--- SUPPLIED TEXT Enclosed Below ---

THE BLOG
05/15/2013 11:43 am ET Updated Jul 15, 2013

Noxious Notions From the Heritage Foundation

It didn't take long for ugly ghosts of the past to rear their heads in the immigration debate. They came roaring out from the back of the right-wing cave last week when the Heritage Foundation published an attack on immigration reform cobbled together by a character whose academic record includes some extreme (and extremely dubious) notions about the intelligence of Hispanics. Now, conservatives are being forced off the sidelines: They can either stand with promoters of inflammatory tracts -- like the Heritage Foundation and their hack Jason Richwine, who resigned in disgrace on Friday -- or they can stand with Americans in both parties who are working to fix our broken immigration system.

There had been earlier signs of bigotry in the immigration debate, but the GOP establishment pushed hard to keep the promoters in check. For example, when Rep. Don Young (R-AK) referred to migrant workers as "wetbacks," Speaker of the House John Boehner demanded an apology. "Congressman Young's remarks were offensive and beneath the dignity of the office he holds," Boehner said. "I don't care why he said it -- there's no excuse and it warrants an immediate apology."

Boehner's quick reaction revealed the fear that wingnut opponents of comprehensive immigration might brand the whole party. He had good reasons to be concerned, both moral and political. Boehner knows that public expressions of bigotry have no legitimate place in the debate. But he also knows the trends confirmed in exit polls last November: As the percentage of the white vote drops, support for the Republican Party drops with it.

Some powerful forces and politicians, however, don't seem to have to gotten the memo to discard antiquated attitudes and ideas. Some seek false solutions like "self-deportation." Others, like the Heritage Foundation, have doubled down on the immigration issue by trying to drive a wedge between Americans.

The Heritage Foundation is an influential organization. It has long served as the brain-trust for GOP presidents (George W. Bush, in fact, put Heritage players like Elaine Chao and Gale Norton into his cabinet). "For those of you new to all this," Rush Limbaugh has told his followers, "The Heritage Foundation is America's leading conservative think tank."

But "thinking" apparently wasn't a priority when Heritage put its stamp of approval on a noxious "study" falsely claiming that immigration reform will cost taxpayers more than $6 trillion. That diatribe was co-written by Jason Richwine, the Foundation's senior policy analyst until he resigned suddenly last week.

--- End of Enclosed SUPPLIED TEXT ---
--- SUPPLIED ENTRIES Enclosed Below ---

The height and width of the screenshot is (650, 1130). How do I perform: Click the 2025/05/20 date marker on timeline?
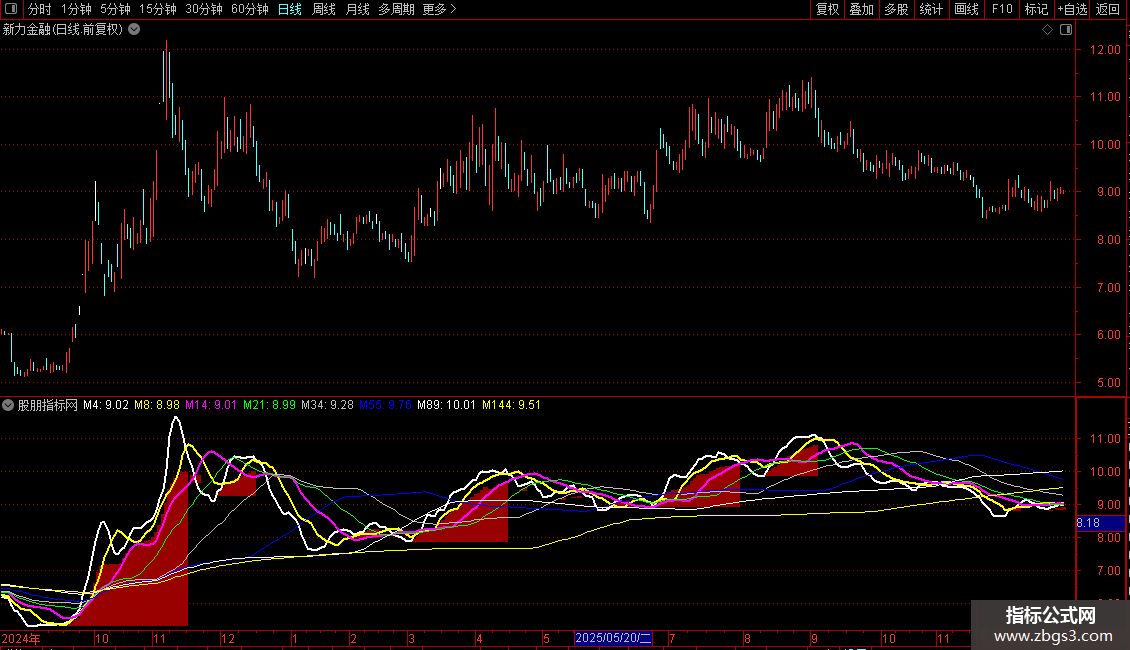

--- End of Enclosed SUPPLIED ENTRIES ---
--- SUPPLIED ENTRIES Enclosed Below ---

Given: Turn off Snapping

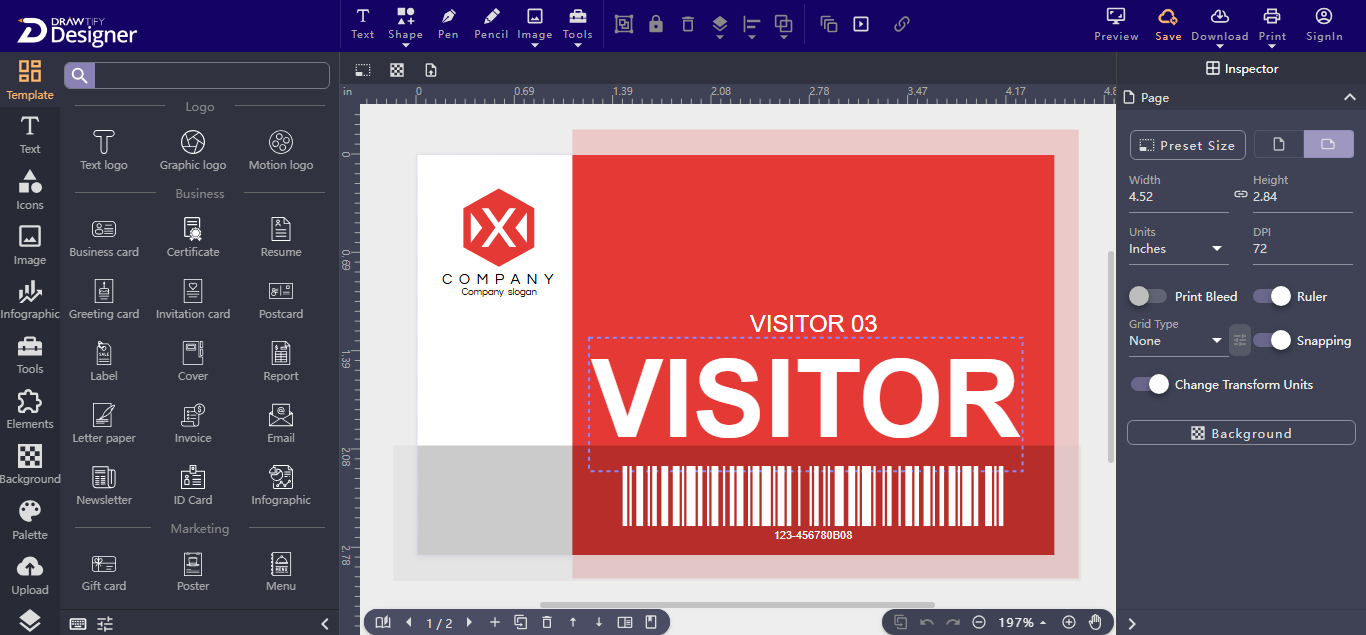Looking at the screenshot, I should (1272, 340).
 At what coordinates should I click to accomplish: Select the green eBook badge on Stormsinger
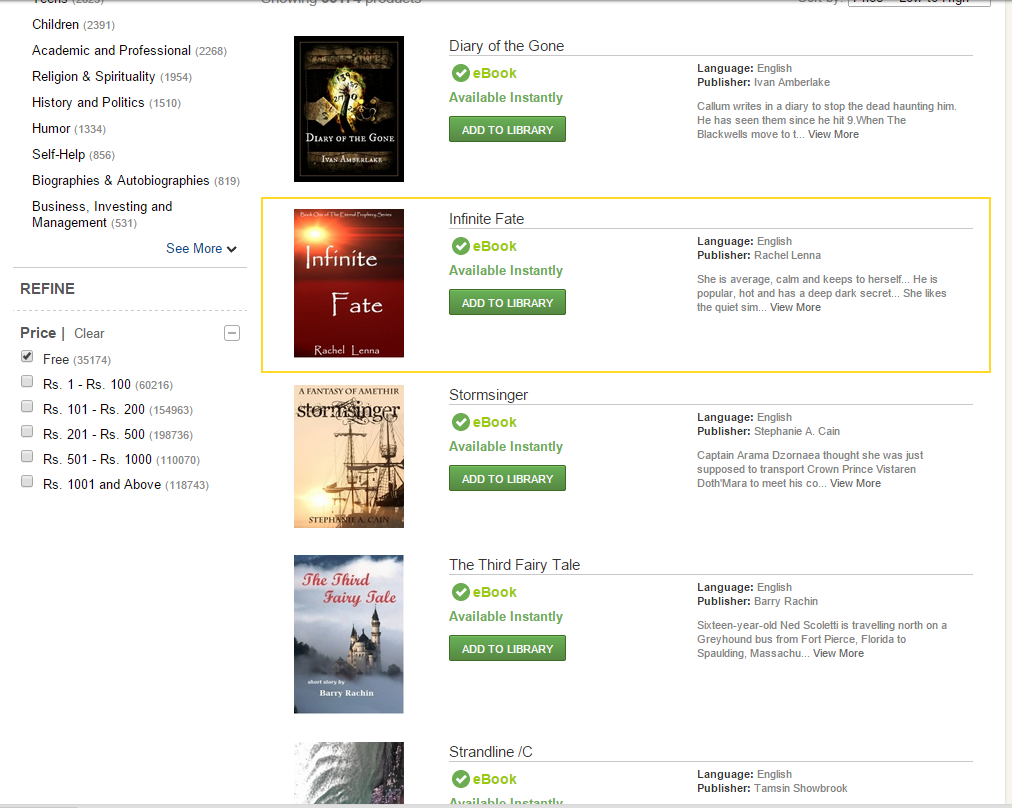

--- End of Enclosed SUPPLIED ENTRIES ---

§ WORK TO COMPLETE
1/ List every person named in the Heritage Foundation blog post.
2/ Write the next part of the Heritage Foundation blog post, beginning right after its final sentence.

§ TASK RESULTS
1/ Jason Richwine, Don Young, John Boehner, George W. Bush, Elaine Chao, Gale Norton, Rush Limbaugh

2/
We know now that Richwine has exhibited troubling views on race since his years as a graduate student at Harvard. His doctoral dissertation, entitled "IQ and Immigration Policy," slammed "the underclass behavior" of immigrants and argued that the "average IQ of immigrants in the United States is substantially lower than that of the white native population, and the difference is likely to persist over several generations."

AFSCME members and other public service workers across the country have also been the targets of Richwine's noxious notions. In the past few years, he has regularly taken to the op-ed page of Rupert Murdoch's Wall Street Journal to blame public service workers for the fall-out from the Great Recession. At a time of unprecedented income inequality (with the top 2 percent getting 80 percent of the wealth), he's disparaged teachers, firefighters, nurses and other public employees as underworked and overpaid. He's an ideological extremist who's all too willing to play fast and loose with the facts in order to advance his distorted view of the world.

According to the Washington Post, Richwine thinks some races are distinctly less intelligent than others. "No one knows whether Hispanics will ever reach IQ parity with whites, but the prediction that new Hispanic immigrants will have low-IQ children and grandchildren is difficult to argue against," Richwine wrote in his doctoral thesis, with the kind of arrogance that Bull Connor and Strom Thurmond would have shared. Toxic garbage, pure and simple.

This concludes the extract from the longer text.